Tobias Carlisle: It’s been very tough, it’s one of those markets that has, if you’re … What historically happens when you divide the world and divide the investment universe into deciles based on some value metric, the cheaper ones tend to out perform the next cheap, and so on. Until the most expensive ones don’t work, or they generate a return that’s lower than the market.
That’s not been true for the last five or 10 years, that more expensive ones have worked. So I can understand what a lot of investors, particularly value investors have evolved because that’s, you find that the things that work, are the more expensive things that compound and the things that don’t work, or the cheap things that they don’t go up.
Tobias Carlisle: So there was a Chris Meredith, who’s one of the quants at O’Shaughnessy, he had this little metric, or this little table yesterday that he shared that, he was just looking at the late 1990s versus today. And he said, “Basically just looking at the movement in the multiple of the value portfolio versus the multiple of the growth portfolio. And so, in the late 1990s, the multiple for value contracted multiple for grammar expanded, that’s a typical.” And so, it led to this out performance for glamor over value of 15% or 19%, something like that.

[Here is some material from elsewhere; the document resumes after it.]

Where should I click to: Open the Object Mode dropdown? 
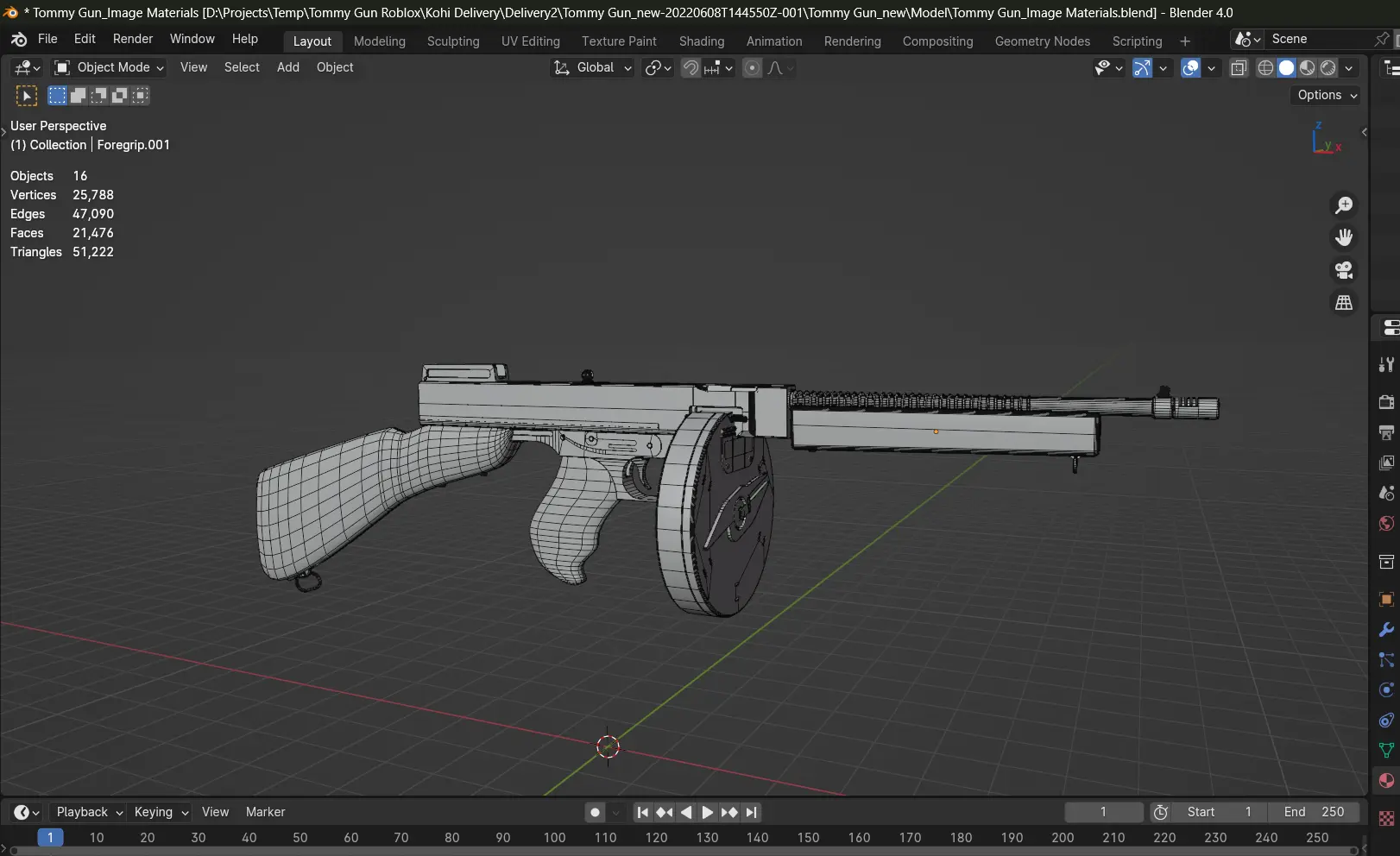click(109, 67)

Jake Taylor: What was the multiple on? Was it book, earnings?
Tobias Carlisle: Earnings?
Jake Taylor: Okay.
Tobias Carlisle: Yeah, sorry. So that, and that built on some previous work that they had put together, where they said that, the way that growth companies do, their earnings do go up, but the multiple compressors with value, the earnings go down, but the multiple expanse. And so, when that reverses, that’s when you get something like this in the market, where growth outperforms so materially. So I think it’s a totally rational evolution, for guys to evolve away from this style of deep value investment. But I do think it’s cyclical.
Bill Brewster: Well, and I guess what they would probably say is, especially the ensemble guys, because you guys got talking to, I think Sean had mentioned, over a five year period earnings growth is what actually drives returns. As you expand your horizon, the persistence in the actual underlying business drives most of your return, which I think … I don’t know a lot of us value people are really focused on the entry multiple, and it’s, got me thinking whether or not I worry too much about that. But then I talk to myself and I say, “How good are you at really predicting a business 20 years away?” And that’s where my hangup then comes. Right? So-
Tobias Carlisle: It’s funny, 10 years ago, I did not hear a lot of people saying, “Gee, I wish I’d paid up for that business.”
Bill Brewster: Yeah.
Tobias Carlisle: I missed it. I should have just pulled the trigger, is it 30 times earnings? Now it’s 60 times earnings. I should have pulled it when I was at 30. It was the other way around, everybody was like, “Damn, I wish I hadn’t been so impatient, I should have just waited until I got my price.” It’s just the turn of the market. I think it’s cyclical, I’m probably one of the very small handful of people that actually think that, and I probably look like an idiot until it gets proven otherwise. But I’m prepared to do that.
Jake Taylor: I think I might … My big concern is that, technological change has happening faster than probably any time in history, and the risk obsolescence of many of these businesses, the returns on capital can disappear overnight even, for some of these potentially. I don’t know which ones and I don’t think anyone does, that’s kind of the point.
You’re making this bet implicitly that, the returns are going to stay high for some of these companies. And frankly, some of them, if you kind of use like a Lindy effect view, where like some of them have only been around a little while, to assume that they’re going to be around for another 50 years, when they’ve only been around 10 to start out with, I think is a little bit dangerous. And I don’t really hear anyone talking about that very much, except maybe the three of us.
Tobias Carlisle: I kinda liked that. I actually thought you were going to be talking about value stocks then. I thought you’re going to say those are the ones that risk of obsolescence. That was an unexpected twist there.